It would seem Zizek's take on human aid would apply here as well: humanitarian aid presents itself as apolitical but it is the political gesture par excellence. Of course we want to help the victims of a natural disaster, but it also becomes the opportunity for power to be exercised on the micro level.

We in the United States have come to expect a decisive response when natural disaster hits. In fact, when the government is seen to fail at responding there is an outcry. Unfortunately, this is one instance where progressives cannot really intervene. To say one will get help out more efficiently, more "empathetically," is rather non-sensicle. But I think you make a great point that natural disasters are another instance of the state of exception.

Jodi

Yes, Zizek shares this view with Hardt and Negri.

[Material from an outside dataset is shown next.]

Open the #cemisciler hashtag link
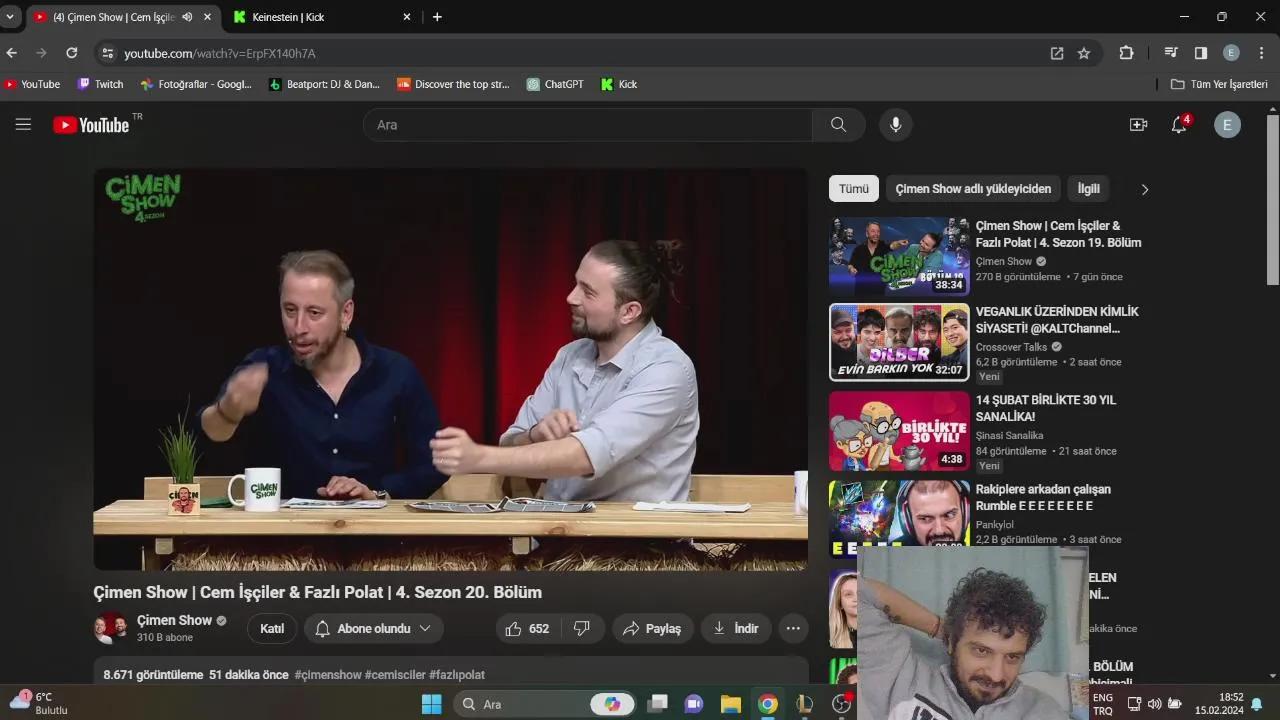 [x=396, y=675]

What would progressive aid look like? Surely the proper measurements aren't necessarily efficiency and empathy. What about aid that begins with the least well off, that looks for sustainable ways of rebuilding and reconstructing, that works to organize people on the ground to argue in their own behalf, that aims toward some kinds of redistribution of wealth and opportunity away from casinos, insurance companies, corporations claiming losses and toward communities, the unemployed and underemployed, the working and nonworking poor?

alain

Jodi, you make an excellent point. I apologize for sounding glib. Giving people the opportunity to really shape the reconstruction and aid effort is clearly preferrable to what we actually have. I was really referring to what I see as the current democratic response.

Jodi

Alain, I didn't think you sounded glib. I thought you sounded frustrated, and rightly so.

Karlo

This is a great post, Jodi. I've been meaning to discuss something of this nature on my blog in connection with the latest sky-is-falling rhetoric about Chavez.